It may not have been the most titillating news of the week, but the Law Blog understood the importance of Saturday’s
WSJ story on the new Democratic nominees at the
SEC, which has been operating with just three Republican commissioners since January. As reported, the two lawyer nominees —
Luis Aguilar and
Elisse Walter — “could smooth the way for dozens of other nominations bottled up in Congress” and spark long-awaited rule changes in the wake of the subprime mess and credit crunch. Last month, SEC Chairman Chris Cox said the SEC will likely vote by the summer on new rules guiding credit-ratings firms.

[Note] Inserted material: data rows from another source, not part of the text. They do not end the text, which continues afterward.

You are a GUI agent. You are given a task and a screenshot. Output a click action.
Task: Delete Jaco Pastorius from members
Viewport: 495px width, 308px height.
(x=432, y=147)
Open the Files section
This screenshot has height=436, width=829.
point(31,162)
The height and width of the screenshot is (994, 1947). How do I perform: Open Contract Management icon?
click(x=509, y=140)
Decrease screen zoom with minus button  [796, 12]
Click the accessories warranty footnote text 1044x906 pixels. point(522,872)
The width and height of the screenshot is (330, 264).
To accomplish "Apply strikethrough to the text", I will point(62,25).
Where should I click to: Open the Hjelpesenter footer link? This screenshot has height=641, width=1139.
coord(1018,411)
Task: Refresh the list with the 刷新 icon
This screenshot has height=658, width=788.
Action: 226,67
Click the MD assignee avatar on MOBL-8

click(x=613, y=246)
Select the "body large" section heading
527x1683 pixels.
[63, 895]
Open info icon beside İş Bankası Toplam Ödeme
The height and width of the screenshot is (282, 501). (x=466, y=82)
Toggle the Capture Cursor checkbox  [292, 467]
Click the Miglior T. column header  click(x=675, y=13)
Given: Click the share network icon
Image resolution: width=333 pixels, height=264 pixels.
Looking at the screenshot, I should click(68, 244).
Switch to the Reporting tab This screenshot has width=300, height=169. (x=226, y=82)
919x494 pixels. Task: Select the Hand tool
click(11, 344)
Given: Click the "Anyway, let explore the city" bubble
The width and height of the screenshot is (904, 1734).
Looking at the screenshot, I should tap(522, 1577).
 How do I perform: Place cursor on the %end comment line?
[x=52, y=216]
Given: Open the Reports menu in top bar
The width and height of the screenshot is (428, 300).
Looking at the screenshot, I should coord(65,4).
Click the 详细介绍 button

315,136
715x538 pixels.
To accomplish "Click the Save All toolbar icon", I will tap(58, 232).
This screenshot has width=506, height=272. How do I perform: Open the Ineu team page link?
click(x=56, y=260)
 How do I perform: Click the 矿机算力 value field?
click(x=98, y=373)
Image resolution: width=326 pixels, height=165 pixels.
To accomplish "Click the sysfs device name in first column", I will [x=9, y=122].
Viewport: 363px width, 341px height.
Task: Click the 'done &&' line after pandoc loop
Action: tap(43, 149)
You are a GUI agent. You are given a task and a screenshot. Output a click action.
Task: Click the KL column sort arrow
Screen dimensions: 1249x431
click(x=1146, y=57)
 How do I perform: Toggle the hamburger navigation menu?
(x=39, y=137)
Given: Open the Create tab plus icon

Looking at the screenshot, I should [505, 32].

But if Treasury Secretary Hank Paulson has anything to say about, not only will that vote never happen, but Cox & Co. could be out of a job come summertime. Paulson’s sweeping plan to reorganize the patchwork of U.S. financial regulation — reported
here and
here on the front page of today’s WSJ — contains a recommendation for merging the SEC, which was created in 1934 to re-establish public trust in the post-Depression markets, with the
Commodities Futures Trading Commission, created in 1974 to regulate commodities futures and options markets.
Why join the two commissions? As the theory goes, the fact that the SEC and CFTC have overlapping jurisdictions has led the “regulators to court the regulated.” Says Hal S. Scott, professor of international financial systems at Harvard, “It’s not a good idea to have people competing with each other, particularly if they’re competing in laxity.”
But Bart Chilton, the Commissioner of the CFTC objects. “I think most Americans would prefer that government do our jobs and that means doing everything possible to cauterize the subprime mess before performing major surgery on a regulatory system, parts of which are still very healthy,” he said.
LB’ers: Are there any securities regulation mavens out there? Would Paulson’s plan to merge (or eliminate) the SEC be akin to an overreaction to the current financial crisis?